Rolf Escher nimmt die Kunstfreunde mit auf eine Reise nach Rom

dzGalerie „sohle 1“

Wer die Schönheit der „Ewigen Stadt“ bewundern will, der kann eine Rom-Reise buchen. Oder er besucht die Ausstellung mit Zeichnungen von Rolf Escher, die am Sonntag in der „sohle 1“ beginnt.

Bergkamen

, 15.01.2020, 13:46 Uhr / Lesedauer: 2 min

Seit 2014 ist der Künstler Rolf Escher mehrmals jährlich nach Rom gereist. Weil er jedes Mal seinen Skizzenblock dabei hatte, können bald auch die Besucher der städtischen Galerie „sohle 1“ an seinen Eindrücken teilhaben. Dort beginnt am Sonntag, 19. Januar, die Ausstellung „Roma – Ewige Stadt“, die Eschers „Zeichnerische Streifzüge“ dokumentiert.

Rolf Escher zeigt neue Zeichnungen

Die Galerie-Leiterin Simone Schmidt-Apel rechnet mit einem großen Andrang bei der Vernissage: Escher, der in Essen und Berlin lebt und arbeitet, hat schon häufiger in Bergkamen ausgestellt und zahlreiche Anhänger in der Stadt und der Region. Die können sich auf Neues freuen: „Die Zeichnungen, die aus den vergangenen fünf Jahren stammen, habe ich in dieser Form noch nicht ausgestellt“, sagt Escher. Ein Großteil von ihnen sind in seinem Essener Atelier entstanden, wobei sich Escher auf die Skizzen gestützt hat, die er bei seinen Spaziergängen durch Rom gemacht hat.

Ein schöner Platz zum Zeichnen am Tiber

Einige Werke der Ausstellung hat der Künstler auch direkt in Rom gezeichnet. So hat er einen ruhigen Platz am Tiber gefunden, der ihm einen guten Blick auf die Engelsbrücke und die Engelsburg bot.

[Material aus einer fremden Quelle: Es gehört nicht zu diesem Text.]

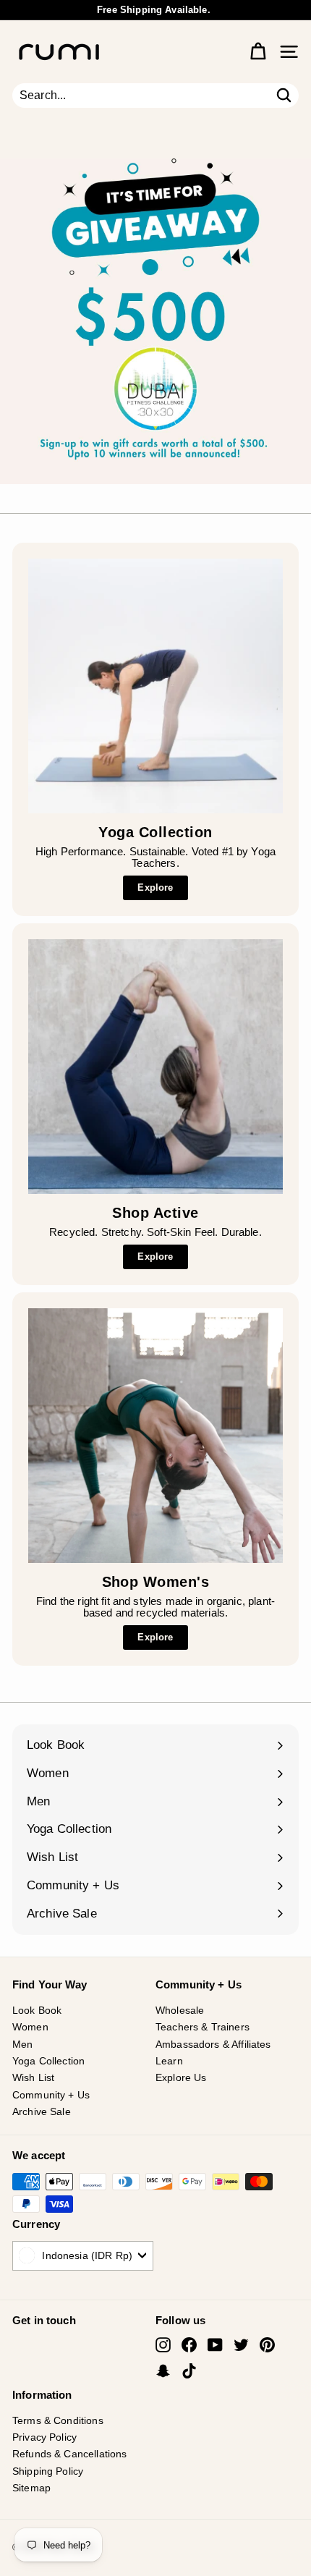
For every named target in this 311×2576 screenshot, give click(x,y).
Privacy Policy (44, 2437)
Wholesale (180, 2010)
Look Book (36, 2010)
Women (30, 2027)
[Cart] (258, 51)
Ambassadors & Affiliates (213, 2044)
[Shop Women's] (155, 1435)
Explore (155, 887)
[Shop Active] (155, 1066)
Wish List (33, 2077)
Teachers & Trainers (203, 2027)
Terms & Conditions (57, 2420)
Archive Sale (41, 2111)
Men (22, 2044)
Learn (169, 2061)
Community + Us (51, 2095)
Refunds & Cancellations (69, 2454)
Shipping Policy (47, 2471)
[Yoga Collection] (155, 686)
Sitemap (31, 2488)
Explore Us (181, 2077)
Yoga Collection (48, 2061)
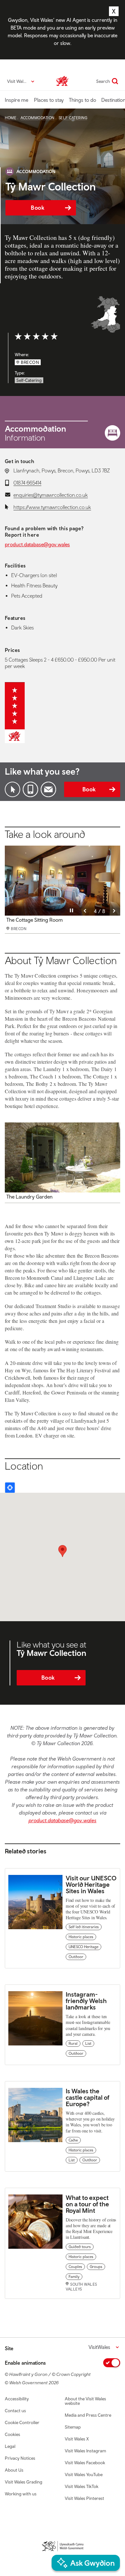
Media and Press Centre (88, 2415)
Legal (10, 2446)
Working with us (21, 2493)
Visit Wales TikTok (81, 2486)
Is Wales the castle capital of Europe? (87, 2097)
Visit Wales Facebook (85, 2462)
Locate (10, 1487)
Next (114, 911)
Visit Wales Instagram (85, 2450)
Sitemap (73, 2427)
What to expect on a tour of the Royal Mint (87, 2204)
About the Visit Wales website (85, 2401)
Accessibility (17, 2398)
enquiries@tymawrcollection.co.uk (50, 495)
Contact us (15, 2410)
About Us (14, 2470)
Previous (85, 911)
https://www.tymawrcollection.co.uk (52, 507)
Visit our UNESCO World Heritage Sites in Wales (91, 1884)
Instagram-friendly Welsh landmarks (86, 2001)
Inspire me (16, 100)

Rolf Escher nimmt die Kunstfreunde mit auf eine Reise nach Rom

Die Engelsburg ist eines der Motive, die Rolf Escher in Rom fand. © picture alliance/dpa

Die war ursprünglich ein Mausoleum für den römischen Kaiser Hadrian. Die Spuren der Antike tauchen dann auch häufig auf Eschers Bildern auf. Aber der Ausstellungstitel „Ewige Stadt“ ist durchaus ernst gemeint. „Mich interessiert die Zeitlichkeit der Dinge und der historische Wandel“, sagt Escher.

So zeichnete er auch Paläste und andere Bauten, die etwa aus der Zeit der Renaissance stammen. Das moderne Rom habe durchaus auch seine Reize, meint der Reisende. Aber für seine Zeichnungen hat er sich dann doch auf die historischen Aspekte der Stadt beschränkt. Auch Menschen sucht man auf seinen Bildern vergeblich: „Aber ich zeige ja Dinge, die Menschen geschaffen haben“, sagt er.

Ausstellung

Vernissage am Sonntag

  • Die Vernissage der Ausstellung „Roma – Ewige Stadt“ mit zeichnerischen Streifzügen von Rolf Escher beginnt am Sonntag, 19. Januar, um 11.30 Uhr in der städtischen Galerie „sohle 1“ im Stadtmuseum an der Jahnstraße 31 in Bergkamen-Oberaden. Die Einführung hält Thomas Hengstenberg.
  • Die Ausstellung ist bis zum 1. März zu sehen. Die Galerie „sohle 1“ ist dienstags bis freitags von 10 bis 12 Uhr, samstags von 14 bis 17 Uhr und sonntags von 11 bis 17 Uhr geöffnet.
  • Zur Finissage am 1. März ist ab 11.30 Uhr ein Künstlergespräch mit Rolf Escher und Kulturreferentin Simone Schmidt-Apel geplant.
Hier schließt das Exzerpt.